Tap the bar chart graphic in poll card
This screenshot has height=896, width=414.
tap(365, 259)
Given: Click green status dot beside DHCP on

---

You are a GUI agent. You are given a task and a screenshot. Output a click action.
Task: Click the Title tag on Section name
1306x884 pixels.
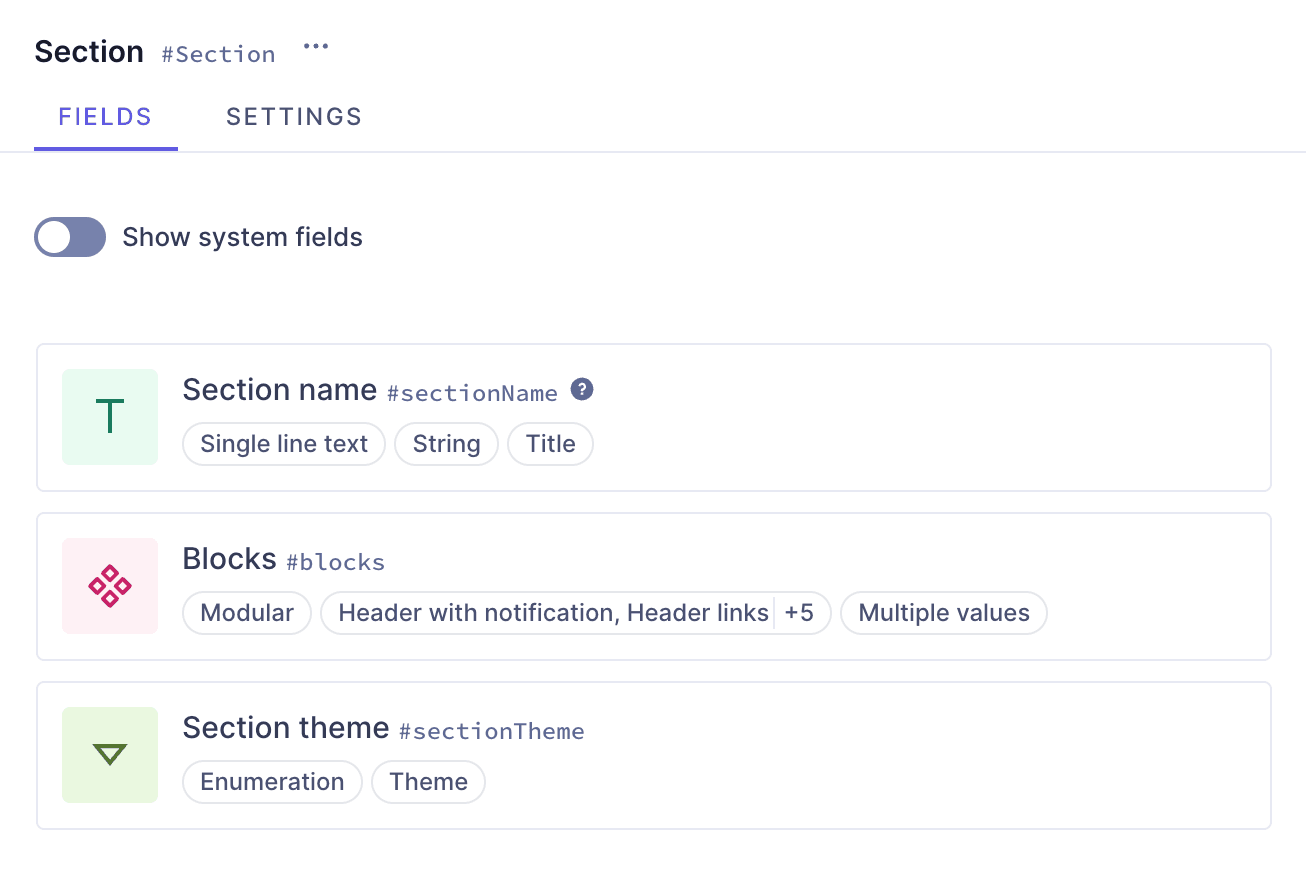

Aim of the exercise:
The lines above starting at the one that contains "Tap the bar chart graphic in poll card" and ending at the one that contains "Given: Click green status dot beside DHCP on" must be transcribed exactly, and no other lines may appear.

Problem solution:
Tap the bar chart graphic in poll card
This screenshot has height=896, width=414.
tap(365, 259)
Given: Click green status dot beside DHCP on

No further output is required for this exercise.